What is happening in the brain and spinal cord cells to cause MSA? The direct cause of MSA is not fully understood. However, we do know that it has to do with the clumps of alpha-synuclein protein. Alpha-synuclein is a protein that is normally produced in the brain. In MSA, the alpha-synuclein seems to become abnormally folded, which causes it to stick together, and become stuck inside the cell. The areas of the brain that have cells with alpha-synuclein inside of them exhibit impaired neuron function and neuronal death.

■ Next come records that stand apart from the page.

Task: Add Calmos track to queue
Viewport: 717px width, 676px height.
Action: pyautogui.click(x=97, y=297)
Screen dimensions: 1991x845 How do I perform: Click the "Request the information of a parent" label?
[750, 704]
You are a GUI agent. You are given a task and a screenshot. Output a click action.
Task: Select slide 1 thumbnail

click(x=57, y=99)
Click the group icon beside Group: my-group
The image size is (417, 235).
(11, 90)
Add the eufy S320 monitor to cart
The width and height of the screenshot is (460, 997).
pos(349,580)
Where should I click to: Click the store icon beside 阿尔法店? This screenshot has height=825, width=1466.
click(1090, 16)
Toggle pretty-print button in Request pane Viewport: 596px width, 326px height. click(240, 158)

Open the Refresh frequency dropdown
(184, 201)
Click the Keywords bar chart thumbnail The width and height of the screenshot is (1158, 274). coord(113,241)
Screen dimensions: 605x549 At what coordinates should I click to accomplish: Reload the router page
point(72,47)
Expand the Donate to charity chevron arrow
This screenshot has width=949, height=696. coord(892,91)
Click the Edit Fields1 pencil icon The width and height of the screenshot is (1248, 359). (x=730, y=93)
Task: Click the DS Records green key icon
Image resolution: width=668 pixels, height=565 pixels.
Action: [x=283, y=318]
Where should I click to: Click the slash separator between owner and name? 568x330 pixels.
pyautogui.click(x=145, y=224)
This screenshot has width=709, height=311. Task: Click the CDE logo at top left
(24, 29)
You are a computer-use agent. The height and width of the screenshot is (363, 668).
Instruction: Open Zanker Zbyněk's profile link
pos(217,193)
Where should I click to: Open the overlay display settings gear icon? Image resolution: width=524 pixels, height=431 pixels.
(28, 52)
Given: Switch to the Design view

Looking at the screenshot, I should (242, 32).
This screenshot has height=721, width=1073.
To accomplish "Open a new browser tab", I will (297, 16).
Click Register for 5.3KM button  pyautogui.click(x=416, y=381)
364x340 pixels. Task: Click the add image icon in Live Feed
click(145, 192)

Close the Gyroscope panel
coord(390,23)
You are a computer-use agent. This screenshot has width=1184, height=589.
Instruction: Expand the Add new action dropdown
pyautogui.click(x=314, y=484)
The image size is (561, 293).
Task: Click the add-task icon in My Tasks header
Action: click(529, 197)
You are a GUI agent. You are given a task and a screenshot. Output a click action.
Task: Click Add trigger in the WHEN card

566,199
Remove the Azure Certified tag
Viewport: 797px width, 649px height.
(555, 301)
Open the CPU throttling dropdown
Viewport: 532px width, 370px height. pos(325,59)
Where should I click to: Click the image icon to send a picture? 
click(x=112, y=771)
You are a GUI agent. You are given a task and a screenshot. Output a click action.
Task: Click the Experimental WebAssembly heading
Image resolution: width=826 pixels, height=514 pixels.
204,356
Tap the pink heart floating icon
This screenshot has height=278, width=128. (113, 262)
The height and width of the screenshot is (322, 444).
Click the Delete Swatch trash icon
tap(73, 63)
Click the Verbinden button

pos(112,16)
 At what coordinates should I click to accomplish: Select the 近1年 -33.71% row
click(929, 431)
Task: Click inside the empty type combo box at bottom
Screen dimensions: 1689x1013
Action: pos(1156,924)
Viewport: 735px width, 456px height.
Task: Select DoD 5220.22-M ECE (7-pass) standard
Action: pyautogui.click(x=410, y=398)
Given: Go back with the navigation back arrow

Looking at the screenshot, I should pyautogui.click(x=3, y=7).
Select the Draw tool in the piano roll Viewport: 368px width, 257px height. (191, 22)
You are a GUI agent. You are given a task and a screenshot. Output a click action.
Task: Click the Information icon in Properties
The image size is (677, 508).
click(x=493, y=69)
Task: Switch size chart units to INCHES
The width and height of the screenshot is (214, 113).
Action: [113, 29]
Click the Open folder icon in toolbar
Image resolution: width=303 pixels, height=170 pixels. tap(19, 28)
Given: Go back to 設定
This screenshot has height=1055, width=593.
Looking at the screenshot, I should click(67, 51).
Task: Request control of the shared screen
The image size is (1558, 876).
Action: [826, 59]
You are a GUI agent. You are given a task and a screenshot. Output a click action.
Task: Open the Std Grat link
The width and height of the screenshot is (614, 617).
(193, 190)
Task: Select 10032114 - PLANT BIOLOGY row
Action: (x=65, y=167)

One theory of the cause of MSA is that the clumps of misfolded alpha-synuclein are toxic to the brain. There is evidence of higher levels of inflammation in the brains of people with MSA, though it remains unclear whether this is a cause of the disease or a side effect of the disease process. There are also theories related to how MSA spreads through the brain. These include the idea that the diseased cells in the brain have a faulty mechanism for getting rid of waste materials, leading to cell deterioration as well as buildup of waste products such as alphasynuclein, or that the abnormally folded alpha-synuclein protein itself“ infects” other cells.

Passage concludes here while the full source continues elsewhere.